Tandis que les discussions entre le gouvernement congolais et les rebelles du M23, soutenus par le Rwanda, devraient s’ouvrir, le M23-AFC a décidé d’annuler sa participation.
Pourtant, Kinshasa assure que sa délégation séjourne déjà dans la capitale angolaise. Selon Tina Salama, porte-parole du président Tshisekedi, cette délégation est constituée d’experts en sécurité. « Notre délégation a quitté Kinshasa ce lundi soir et est arrivée à Luanda, en Angola », a-t-elle confié à l’Agence congolaise de presse (ACP).
Lundi soir, le M23 a affirmé décliner l’invitation. La raison ? Les rebelles accusent « certaines institutions internationales de délibérément saboter les efforts de paix ». Sans doute, le M23 fait allusion aux sanctions annoncées contre certains de ses responsables, dont Bertrand Bisimwa, Jean Bahuti Musanga (gouverneur du Nord-Kivu nommé par les rebelles) et Désiré Rubomera.

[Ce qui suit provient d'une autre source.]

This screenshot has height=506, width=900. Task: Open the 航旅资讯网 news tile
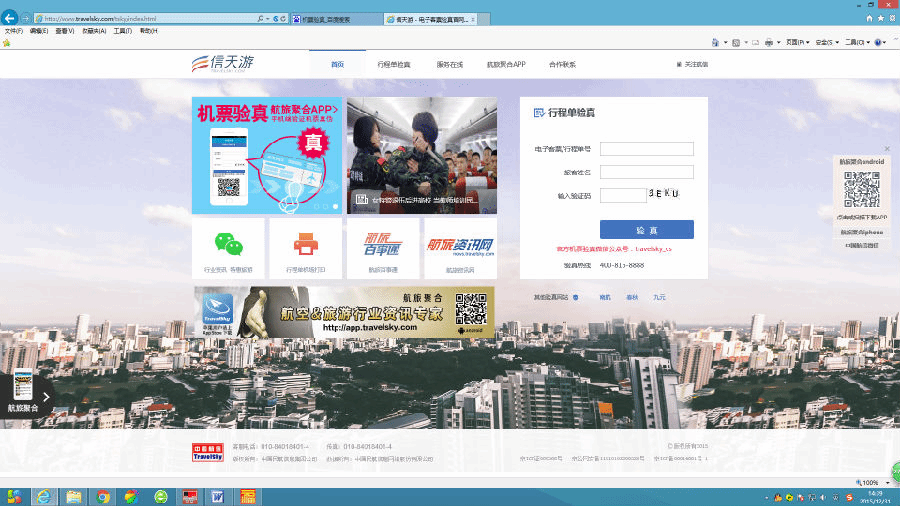pos(460,247)
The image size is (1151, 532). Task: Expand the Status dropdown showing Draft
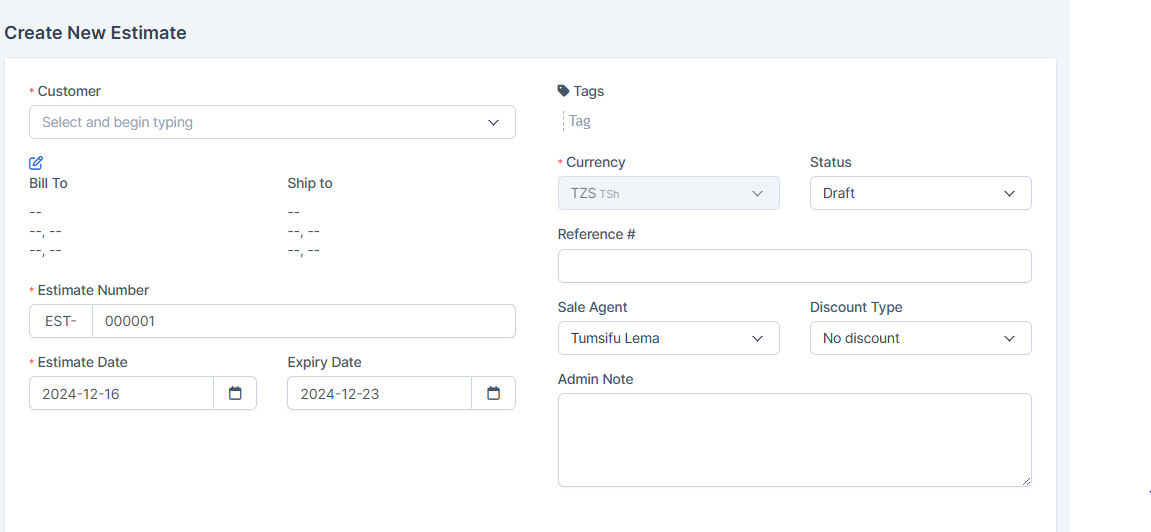pyautogui.click(x=919, y=193)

Ces sanctions impliquent l’interdiction de voyage dans l’Union européenne ainsi qu’un gel des avoirs de ces différentes personnalités et entités dans l’espace Schengen. Ce qui a, visiblement, fait bondir ce mouvement. « Les sanctions successives imposées à nos membres, y compris celles adoptées à la veille des discussions de Luanda, compromettent gravement le dialogue direct et empêchent toute avancée », a rapporté le communiqué du M23-AFC. Le texte déplore aussi « la poursuite d’une campagne belliciste » du gouvernement de Kinshasa.
De son côté, le gouvernement congolais salue ces nouvelles sanctions. Pour Kinshasa, les troupes rwandaises sont responsables de la mort de plus de 8.500 civils et d’autres crimes de guerre. Les autorités congolaises évoquent, notamment, les attaques sur les hôpitaux, le kidnapping des enfants, l’exécution sommaire et les violences sexuelles.

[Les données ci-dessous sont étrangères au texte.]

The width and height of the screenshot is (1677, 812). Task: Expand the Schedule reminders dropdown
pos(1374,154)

« Le gouvernement de la RDC continuera à travailler avec la communauté internationale pour qu’elle mette en place un embargo sur les minerais extraits illégalement en RDC et exportés par le Rwanda, qu’elle suspende la contribution du Rwanda aux forces de maintien de la paix des Nations unies et qu’elle impose une plus grande transparence sur les transferts d’armes vers le Rwanda en vue d’obtenir le retrait immédiat et sans conditions de ses troupes du territoire Congolais », a rapporté un communiqué du gouvernement congolais.

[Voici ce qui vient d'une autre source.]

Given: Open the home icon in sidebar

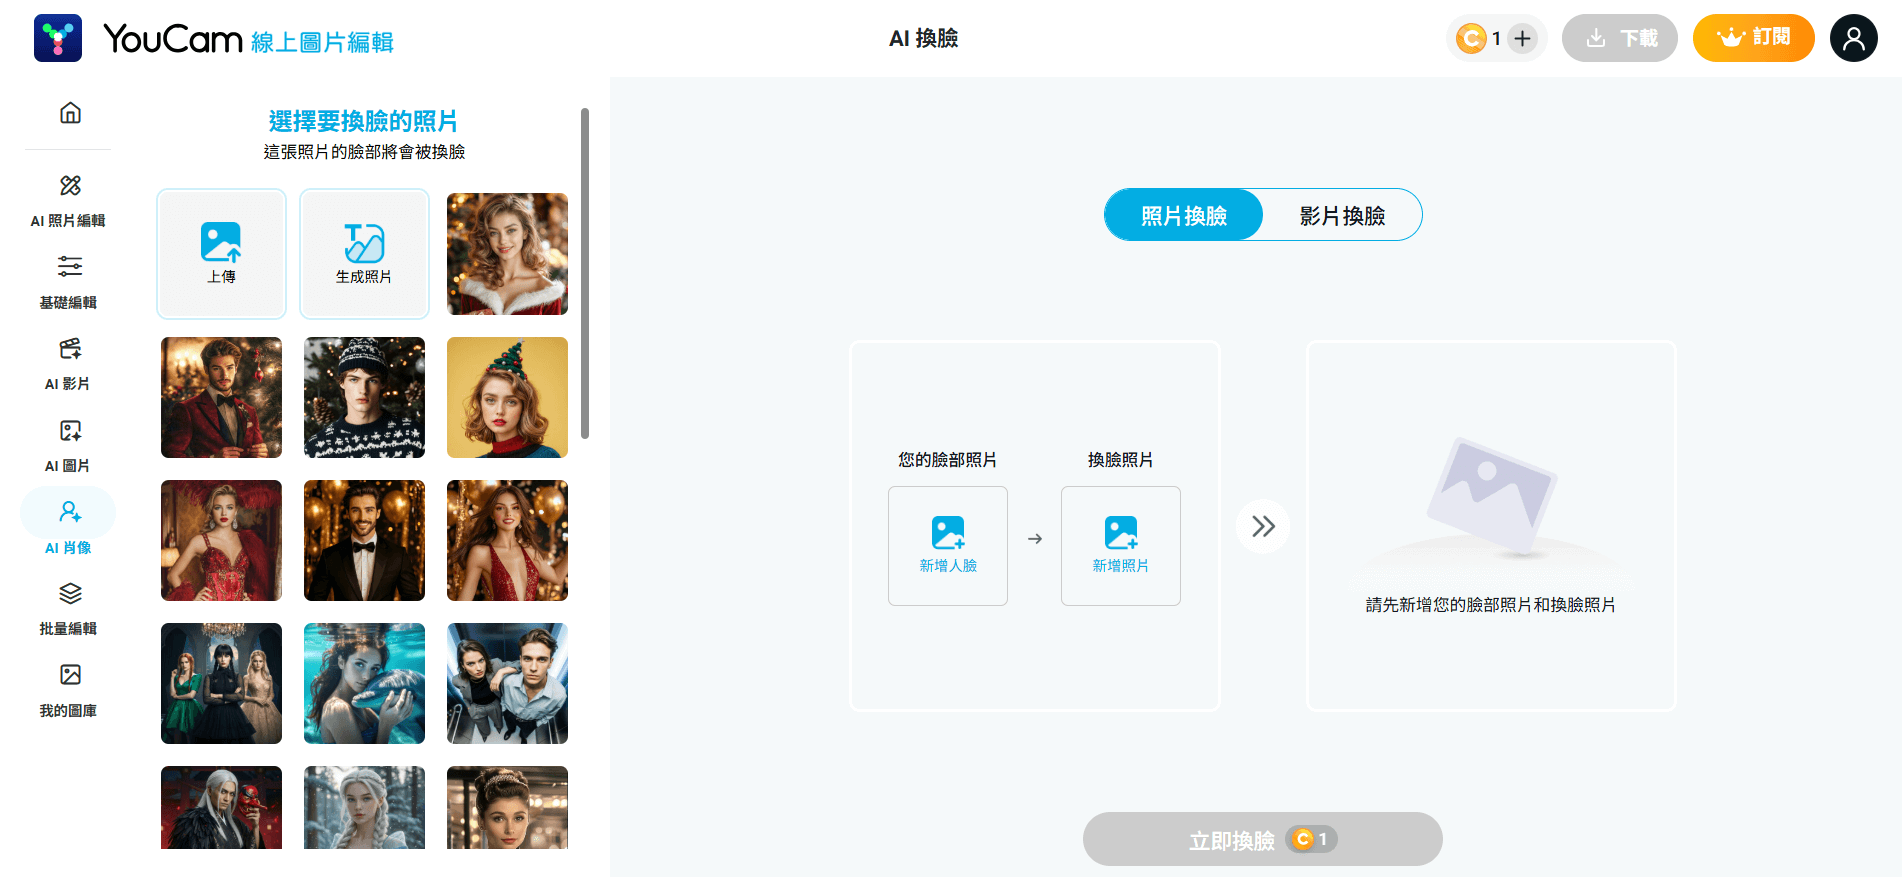Looking at the screenshot, I should tap(70, 113).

Malgré cette annonce, Luanda a tout de même confirmé la tenue de discussions, arguant que toutes les conditions sont réunies pour le début de pourparlers. Est-ce un nouveau coup donné contre le processus de Luanda après le sommet tripartite (Angola, RDC et Rwanda) reporté à la dernière minute, alors que les présidents Tshisekedi et Paul Kagame devaient se rencontrer. Kinshasa et Kigali sont plongés dans une brouille profonde depuis la résurgence de la rébellion du M23, vaincue en 2012. Depuis, les rebelles ont gagné du terrain et occupent les deux principales villes de la région du Kivu : Goma et Bukavu.